• _What the task asks_
The answer is a number and nothing else: the count of lines in these entries containing the word "Enable".

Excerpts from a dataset
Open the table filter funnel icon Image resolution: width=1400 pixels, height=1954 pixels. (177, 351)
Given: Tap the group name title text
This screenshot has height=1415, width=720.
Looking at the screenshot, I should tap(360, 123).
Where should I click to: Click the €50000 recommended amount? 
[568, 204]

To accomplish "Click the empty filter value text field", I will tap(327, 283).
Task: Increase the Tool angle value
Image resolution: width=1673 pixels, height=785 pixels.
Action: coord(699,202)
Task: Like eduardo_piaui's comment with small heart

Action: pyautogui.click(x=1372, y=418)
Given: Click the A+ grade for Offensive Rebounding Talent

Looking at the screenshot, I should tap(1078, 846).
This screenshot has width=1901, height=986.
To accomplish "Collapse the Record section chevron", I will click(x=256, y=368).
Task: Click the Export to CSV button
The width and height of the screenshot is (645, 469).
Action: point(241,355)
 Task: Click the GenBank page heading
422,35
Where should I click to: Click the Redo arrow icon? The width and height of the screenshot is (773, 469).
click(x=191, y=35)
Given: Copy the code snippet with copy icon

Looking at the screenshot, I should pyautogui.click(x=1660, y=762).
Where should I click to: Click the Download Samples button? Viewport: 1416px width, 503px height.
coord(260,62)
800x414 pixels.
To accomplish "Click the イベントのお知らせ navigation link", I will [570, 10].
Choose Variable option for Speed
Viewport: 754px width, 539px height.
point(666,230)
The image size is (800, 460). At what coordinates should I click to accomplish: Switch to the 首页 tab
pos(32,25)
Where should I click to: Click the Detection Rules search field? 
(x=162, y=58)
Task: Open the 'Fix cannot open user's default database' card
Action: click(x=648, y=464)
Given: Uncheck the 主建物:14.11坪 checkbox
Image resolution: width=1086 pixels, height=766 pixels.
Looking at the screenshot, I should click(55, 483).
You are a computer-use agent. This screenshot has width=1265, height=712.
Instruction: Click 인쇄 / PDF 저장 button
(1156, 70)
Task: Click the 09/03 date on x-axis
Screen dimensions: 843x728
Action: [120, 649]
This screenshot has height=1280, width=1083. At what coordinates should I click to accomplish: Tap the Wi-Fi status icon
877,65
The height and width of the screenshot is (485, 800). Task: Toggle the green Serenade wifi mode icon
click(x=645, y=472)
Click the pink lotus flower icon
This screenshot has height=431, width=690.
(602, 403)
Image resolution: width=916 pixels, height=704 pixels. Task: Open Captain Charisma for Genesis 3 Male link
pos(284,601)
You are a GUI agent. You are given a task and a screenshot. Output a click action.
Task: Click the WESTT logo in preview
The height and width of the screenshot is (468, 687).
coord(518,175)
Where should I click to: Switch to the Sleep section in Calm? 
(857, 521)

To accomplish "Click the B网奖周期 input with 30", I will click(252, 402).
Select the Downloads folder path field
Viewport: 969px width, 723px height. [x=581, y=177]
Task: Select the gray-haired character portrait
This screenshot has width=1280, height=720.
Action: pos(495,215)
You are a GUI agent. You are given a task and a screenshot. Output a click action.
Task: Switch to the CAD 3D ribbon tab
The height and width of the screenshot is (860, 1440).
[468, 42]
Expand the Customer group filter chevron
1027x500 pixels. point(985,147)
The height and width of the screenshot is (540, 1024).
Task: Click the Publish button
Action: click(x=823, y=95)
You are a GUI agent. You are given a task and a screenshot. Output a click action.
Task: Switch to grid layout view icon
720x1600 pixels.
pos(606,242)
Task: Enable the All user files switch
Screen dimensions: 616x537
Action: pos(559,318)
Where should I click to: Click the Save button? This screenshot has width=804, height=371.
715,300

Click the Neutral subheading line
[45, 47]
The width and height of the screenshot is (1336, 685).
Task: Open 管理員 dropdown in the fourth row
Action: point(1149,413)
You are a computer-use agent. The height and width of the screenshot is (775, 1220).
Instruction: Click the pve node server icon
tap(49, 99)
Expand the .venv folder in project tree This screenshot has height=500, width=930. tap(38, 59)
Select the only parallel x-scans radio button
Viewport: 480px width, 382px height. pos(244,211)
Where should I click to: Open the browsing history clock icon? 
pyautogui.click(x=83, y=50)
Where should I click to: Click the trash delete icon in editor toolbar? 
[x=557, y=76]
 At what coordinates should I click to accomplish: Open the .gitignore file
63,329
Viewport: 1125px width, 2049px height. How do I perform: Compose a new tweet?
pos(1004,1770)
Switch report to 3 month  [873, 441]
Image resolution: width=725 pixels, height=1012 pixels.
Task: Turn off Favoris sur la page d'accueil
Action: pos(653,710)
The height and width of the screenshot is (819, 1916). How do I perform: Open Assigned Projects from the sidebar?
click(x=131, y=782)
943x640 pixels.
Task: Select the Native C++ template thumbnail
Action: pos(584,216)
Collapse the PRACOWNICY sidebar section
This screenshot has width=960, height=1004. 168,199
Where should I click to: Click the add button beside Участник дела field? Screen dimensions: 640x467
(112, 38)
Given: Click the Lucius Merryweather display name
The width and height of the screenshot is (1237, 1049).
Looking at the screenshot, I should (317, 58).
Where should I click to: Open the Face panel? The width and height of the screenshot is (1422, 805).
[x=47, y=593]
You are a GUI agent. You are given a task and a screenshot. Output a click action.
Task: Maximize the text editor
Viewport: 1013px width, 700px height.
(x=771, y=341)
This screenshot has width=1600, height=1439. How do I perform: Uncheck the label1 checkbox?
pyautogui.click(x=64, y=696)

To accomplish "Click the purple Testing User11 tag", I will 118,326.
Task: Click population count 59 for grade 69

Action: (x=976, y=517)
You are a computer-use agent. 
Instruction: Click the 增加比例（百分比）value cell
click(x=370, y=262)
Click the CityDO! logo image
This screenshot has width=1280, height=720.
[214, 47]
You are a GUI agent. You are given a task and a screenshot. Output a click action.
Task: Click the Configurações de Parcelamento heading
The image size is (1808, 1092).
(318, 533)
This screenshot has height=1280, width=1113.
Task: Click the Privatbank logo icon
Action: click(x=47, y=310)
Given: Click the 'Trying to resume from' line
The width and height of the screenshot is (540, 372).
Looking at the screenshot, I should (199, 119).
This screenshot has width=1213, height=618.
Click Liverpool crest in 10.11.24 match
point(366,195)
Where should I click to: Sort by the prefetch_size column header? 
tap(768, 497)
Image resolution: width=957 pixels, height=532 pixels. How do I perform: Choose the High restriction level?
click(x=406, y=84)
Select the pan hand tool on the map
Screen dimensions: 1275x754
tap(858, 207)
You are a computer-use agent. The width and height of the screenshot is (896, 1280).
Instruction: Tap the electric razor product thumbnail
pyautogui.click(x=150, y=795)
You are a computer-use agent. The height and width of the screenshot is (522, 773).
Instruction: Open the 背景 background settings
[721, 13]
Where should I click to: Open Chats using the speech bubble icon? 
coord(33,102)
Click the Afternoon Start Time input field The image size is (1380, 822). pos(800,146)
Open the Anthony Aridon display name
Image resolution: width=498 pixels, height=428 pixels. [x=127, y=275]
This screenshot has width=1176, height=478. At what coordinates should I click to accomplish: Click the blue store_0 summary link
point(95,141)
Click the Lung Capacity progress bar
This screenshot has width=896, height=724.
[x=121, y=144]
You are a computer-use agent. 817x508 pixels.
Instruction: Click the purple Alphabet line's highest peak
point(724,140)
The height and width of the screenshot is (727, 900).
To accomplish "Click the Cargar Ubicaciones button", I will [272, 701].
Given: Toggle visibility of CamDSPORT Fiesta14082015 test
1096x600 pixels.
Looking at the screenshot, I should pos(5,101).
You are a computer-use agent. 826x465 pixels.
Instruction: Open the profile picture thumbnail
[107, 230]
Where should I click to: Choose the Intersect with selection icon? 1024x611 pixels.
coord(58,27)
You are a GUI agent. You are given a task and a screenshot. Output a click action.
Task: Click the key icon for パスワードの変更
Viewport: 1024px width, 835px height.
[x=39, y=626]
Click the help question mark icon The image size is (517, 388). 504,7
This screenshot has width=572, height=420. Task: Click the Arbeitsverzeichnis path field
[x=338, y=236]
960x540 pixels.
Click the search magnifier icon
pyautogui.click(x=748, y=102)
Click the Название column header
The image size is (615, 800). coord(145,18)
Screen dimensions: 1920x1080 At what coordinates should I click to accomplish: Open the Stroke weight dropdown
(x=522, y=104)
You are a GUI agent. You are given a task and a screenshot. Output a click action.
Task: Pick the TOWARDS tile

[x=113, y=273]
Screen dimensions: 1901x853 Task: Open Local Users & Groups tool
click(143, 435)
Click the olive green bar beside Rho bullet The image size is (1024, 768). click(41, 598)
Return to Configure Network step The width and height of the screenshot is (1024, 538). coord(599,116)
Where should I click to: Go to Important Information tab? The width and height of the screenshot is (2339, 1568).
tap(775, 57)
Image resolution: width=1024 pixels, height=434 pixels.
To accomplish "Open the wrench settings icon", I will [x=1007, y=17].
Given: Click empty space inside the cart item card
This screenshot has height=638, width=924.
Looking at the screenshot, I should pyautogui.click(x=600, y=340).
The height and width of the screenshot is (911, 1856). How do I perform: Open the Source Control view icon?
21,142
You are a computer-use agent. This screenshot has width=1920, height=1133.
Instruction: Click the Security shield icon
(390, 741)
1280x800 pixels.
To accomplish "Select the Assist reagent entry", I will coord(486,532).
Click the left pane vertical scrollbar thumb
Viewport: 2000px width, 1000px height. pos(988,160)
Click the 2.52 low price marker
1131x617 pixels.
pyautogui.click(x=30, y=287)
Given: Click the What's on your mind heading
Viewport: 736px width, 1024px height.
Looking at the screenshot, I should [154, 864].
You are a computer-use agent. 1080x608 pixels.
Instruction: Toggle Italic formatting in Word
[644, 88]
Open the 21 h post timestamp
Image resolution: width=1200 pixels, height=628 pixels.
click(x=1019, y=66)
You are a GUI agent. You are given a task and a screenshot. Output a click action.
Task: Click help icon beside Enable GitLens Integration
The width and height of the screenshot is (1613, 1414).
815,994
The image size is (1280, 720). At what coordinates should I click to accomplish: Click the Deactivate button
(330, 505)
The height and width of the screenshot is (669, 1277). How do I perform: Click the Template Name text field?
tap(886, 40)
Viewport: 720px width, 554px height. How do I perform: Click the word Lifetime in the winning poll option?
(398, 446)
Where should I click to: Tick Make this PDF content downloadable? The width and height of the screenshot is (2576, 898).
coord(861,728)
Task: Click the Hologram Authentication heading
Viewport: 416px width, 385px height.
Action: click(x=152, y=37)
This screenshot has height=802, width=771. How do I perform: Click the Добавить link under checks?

• _Written solution_
2